Wie lebt man, wenn viele Monate lang Schnee liegt? In manchen Weltgegenden ist Eiseskälte nicht nur schön, sondern praktisch: So am Baikalsee, der im Winter meterdick zufriert und dann zur Transitstrecke wird zwischen Irkutsk und Ulan-Ude. Auch in Nunavut, dem Inuit-Territorium im äußersten Norden Kanadas, sind Hunderte Kilometer Eisstraßen nur im Winter befahrbar. Die grönländischen Jäger bewegen sich vorrangig mit Hundeschlitten – und mit Schneemobilen – fort.
Doch die Auswirkungen des Klimawandels verändern das Leben in hohen Breiten dramatisch. Das bekommen Menschen in diesen Regionen so deutlich zu spüren wie Inselbewohner in Äquatornähe. Nur wird darüber weniger berichtet.

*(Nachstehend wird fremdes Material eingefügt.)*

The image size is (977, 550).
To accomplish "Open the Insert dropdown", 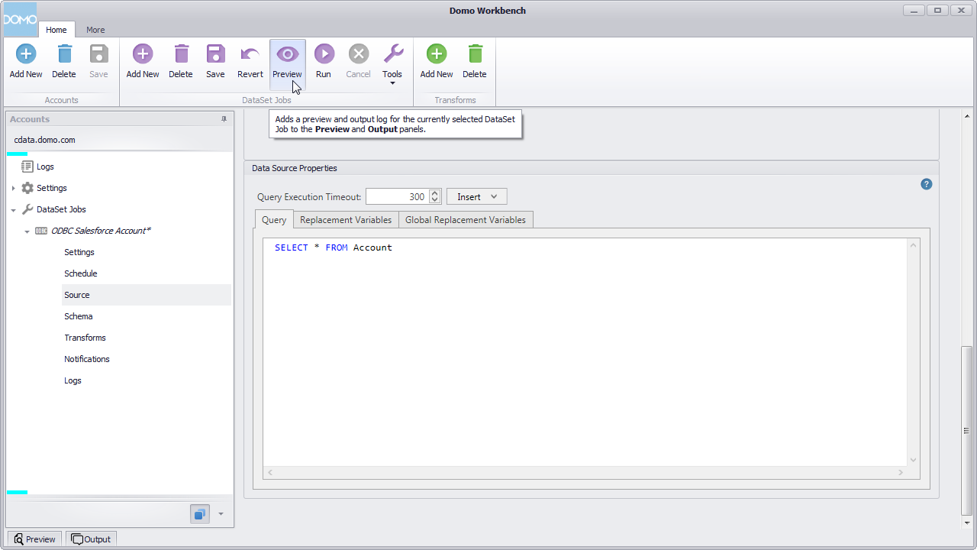I will 476,196.
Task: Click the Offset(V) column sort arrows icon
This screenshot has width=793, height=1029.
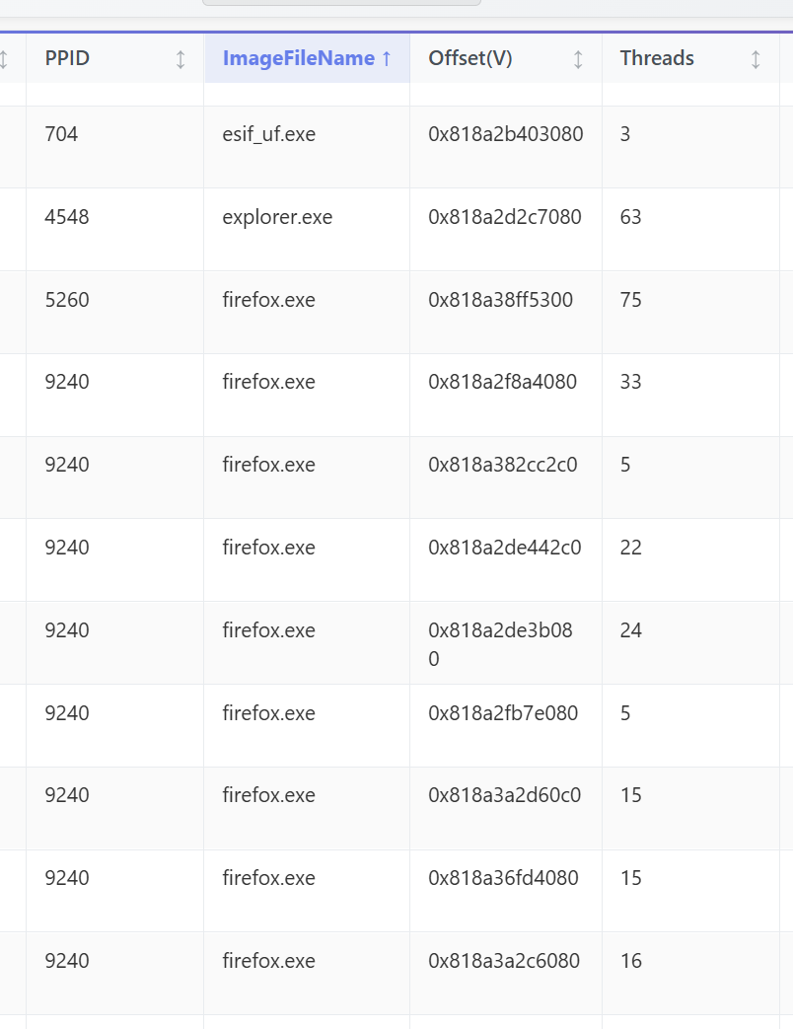Action: (578, 59)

Seit Jahrzehnten führen mich Reisen in den Winter; für dieses Buch konnte ich mich erneut eine ganze Saison lang intensiv mit allen Freuden und allen Fragen dieser Jahreszeit beschäftigen. Schon im November, dem Vorfreudemonat der Winterliebhaber, machte ich mich auf die Suche nach Schnee und nach Kälte. Ich fuhr hoch hinauf, eine Reise ans Nordkap gab mir tiefe Einblicke in die schier unerschöpfliche Kreativität der Menschheit. Als könnten wir uns an jede Art von Lebensbedingungen anpassen. Kalt – na und? Dunkel – na und?
Ein Busfahrer auf Magerøy erklärte mir, wie Dieselkraftstoff und Motoren bei Kälte funktionieren und wo mit Spikes gefahren wird. Ein Maurermeister in Bodø erzählte, wie Baustellen geheizt werden, damit der Beton hart wird. Und ein Psychologe forscht seit Jahrzehnten in Tromsø nach der Winterdepression – und findet sie nicht.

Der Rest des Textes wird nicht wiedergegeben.